▶ Work request: What is needed is every line of the data that includes the word "panel". Please copy each one.

-=-=-

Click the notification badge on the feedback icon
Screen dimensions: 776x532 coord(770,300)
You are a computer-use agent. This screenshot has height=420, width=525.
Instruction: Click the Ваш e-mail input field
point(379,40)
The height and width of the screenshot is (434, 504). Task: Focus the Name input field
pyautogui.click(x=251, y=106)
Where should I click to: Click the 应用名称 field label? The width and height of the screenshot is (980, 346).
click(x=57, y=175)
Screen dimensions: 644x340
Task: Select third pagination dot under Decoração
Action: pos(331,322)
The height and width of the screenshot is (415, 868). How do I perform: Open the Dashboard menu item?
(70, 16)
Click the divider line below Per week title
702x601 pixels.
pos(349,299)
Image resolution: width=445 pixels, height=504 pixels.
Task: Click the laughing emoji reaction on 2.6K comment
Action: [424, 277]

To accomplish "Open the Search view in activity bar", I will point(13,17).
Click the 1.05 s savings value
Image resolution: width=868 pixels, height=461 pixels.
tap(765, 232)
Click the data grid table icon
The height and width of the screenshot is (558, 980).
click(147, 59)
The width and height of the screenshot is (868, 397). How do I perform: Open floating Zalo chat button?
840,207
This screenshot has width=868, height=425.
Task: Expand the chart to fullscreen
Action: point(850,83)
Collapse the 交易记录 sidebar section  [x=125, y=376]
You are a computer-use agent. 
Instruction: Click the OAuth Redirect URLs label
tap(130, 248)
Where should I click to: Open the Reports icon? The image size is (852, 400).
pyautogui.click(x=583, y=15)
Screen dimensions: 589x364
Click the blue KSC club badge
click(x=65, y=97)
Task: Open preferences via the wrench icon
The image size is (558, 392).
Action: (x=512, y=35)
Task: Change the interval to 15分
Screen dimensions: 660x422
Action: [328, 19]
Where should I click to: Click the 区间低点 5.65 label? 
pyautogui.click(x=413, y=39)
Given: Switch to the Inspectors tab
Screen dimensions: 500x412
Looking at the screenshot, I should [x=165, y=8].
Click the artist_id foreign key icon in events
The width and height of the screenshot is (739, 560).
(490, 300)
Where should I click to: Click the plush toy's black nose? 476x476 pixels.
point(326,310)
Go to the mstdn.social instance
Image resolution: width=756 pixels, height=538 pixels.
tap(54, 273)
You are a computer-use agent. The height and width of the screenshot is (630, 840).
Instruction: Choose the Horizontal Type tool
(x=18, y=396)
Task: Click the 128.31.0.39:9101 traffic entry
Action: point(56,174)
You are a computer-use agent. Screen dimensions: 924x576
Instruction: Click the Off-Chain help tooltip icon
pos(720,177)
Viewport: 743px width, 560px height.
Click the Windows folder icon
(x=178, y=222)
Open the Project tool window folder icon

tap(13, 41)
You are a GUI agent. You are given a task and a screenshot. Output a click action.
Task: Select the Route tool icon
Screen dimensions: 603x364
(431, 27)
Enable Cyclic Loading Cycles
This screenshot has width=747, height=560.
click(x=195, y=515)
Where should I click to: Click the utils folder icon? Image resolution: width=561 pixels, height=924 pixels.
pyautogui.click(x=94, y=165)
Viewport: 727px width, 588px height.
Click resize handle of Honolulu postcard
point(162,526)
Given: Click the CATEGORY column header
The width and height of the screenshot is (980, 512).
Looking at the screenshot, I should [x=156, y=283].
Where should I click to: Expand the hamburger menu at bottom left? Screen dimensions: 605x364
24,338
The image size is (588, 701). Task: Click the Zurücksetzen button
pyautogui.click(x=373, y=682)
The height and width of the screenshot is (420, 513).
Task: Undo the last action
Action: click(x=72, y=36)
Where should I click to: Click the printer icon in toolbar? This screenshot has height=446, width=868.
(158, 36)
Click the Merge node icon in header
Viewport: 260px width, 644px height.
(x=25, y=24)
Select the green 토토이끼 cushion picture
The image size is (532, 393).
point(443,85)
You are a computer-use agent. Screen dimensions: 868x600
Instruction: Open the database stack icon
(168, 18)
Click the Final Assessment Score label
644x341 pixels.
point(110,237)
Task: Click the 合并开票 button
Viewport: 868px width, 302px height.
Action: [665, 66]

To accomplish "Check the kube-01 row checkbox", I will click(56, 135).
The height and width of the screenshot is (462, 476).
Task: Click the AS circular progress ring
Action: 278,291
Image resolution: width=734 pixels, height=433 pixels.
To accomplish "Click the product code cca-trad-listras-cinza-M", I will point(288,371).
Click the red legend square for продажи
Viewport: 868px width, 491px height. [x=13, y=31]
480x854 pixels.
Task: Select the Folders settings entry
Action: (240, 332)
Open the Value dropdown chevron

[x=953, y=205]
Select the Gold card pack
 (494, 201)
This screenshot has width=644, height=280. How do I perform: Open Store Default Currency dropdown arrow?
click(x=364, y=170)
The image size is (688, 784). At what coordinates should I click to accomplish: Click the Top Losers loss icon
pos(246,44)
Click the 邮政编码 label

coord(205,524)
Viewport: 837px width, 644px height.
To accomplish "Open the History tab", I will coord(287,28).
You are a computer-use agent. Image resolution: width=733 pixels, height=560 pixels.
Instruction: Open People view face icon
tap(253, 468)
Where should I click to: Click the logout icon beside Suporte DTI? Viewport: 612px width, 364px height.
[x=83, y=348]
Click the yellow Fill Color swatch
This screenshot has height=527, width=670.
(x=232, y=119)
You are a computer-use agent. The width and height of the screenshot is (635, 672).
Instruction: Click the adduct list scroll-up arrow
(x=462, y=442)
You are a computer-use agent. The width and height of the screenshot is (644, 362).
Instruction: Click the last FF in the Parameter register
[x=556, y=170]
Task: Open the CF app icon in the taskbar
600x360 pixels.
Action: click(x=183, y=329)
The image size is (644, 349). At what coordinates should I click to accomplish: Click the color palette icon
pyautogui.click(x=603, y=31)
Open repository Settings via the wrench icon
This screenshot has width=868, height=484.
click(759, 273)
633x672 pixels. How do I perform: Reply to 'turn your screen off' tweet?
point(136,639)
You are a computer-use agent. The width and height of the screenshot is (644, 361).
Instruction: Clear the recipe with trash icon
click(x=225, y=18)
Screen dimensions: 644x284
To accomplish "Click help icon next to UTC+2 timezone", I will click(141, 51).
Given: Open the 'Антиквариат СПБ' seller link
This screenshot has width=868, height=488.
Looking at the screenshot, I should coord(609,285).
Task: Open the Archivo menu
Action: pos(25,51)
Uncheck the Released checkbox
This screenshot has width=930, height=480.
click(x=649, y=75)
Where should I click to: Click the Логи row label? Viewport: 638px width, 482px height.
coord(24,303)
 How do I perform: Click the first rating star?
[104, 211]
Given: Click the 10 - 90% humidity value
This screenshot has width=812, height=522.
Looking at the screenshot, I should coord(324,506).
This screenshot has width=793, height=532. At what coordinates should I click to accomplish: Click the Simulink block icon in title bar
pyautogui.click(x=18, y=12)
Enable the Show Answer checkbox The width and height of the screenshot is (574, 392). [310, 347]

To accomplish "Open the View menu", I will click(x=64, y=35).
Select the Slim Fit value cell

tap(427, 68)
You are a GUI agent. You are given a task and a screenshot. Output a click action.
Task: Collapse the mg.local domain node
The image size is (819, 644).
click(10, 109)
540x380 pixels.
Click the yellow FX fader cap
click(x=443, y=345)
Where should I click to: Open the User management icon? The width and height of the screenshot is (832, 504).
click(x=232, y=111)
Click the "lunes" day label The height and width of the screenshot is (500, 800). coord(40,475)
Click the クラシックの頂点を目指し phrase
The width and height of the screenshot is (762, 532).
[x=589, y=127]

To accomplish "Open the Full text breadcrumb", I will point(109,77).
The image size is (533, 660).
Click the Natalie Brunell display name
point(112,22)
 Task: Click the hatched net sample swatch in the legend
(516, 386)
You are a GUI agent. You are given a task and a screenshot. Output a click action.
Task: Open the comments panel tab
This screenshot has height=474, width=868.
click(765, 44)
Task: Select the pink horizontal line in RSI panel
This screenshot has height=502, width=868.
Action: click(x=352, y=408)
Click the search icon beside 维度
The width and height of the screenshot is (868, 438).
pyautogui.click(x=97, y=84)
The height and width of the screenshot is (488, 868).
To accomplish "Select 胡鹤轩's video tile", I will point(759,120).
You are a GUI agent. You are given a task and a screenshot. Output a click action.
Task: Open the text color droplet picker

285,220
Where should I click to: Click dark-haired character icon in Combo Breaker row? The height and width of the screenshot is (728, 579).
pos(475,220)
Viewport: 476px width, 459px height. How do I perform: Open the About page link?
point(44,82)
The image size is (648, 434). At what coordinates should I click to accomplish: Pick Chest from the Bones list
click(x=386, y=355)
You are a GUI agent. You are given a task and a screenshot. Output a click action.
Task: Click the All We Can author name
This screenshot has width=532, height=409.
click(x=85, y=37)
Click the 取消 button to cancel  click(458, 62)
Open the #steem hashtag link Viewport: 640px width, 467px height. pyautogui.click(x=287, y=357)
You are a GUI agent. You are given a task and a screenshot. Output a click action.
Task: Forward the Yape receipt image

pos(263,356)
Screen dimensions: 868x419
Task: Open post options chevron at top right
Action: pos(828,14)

-=-=-

▶ Reply to the task:
Task: Open the comments panel tab
Task: Select the pink horizontal line in RSI panel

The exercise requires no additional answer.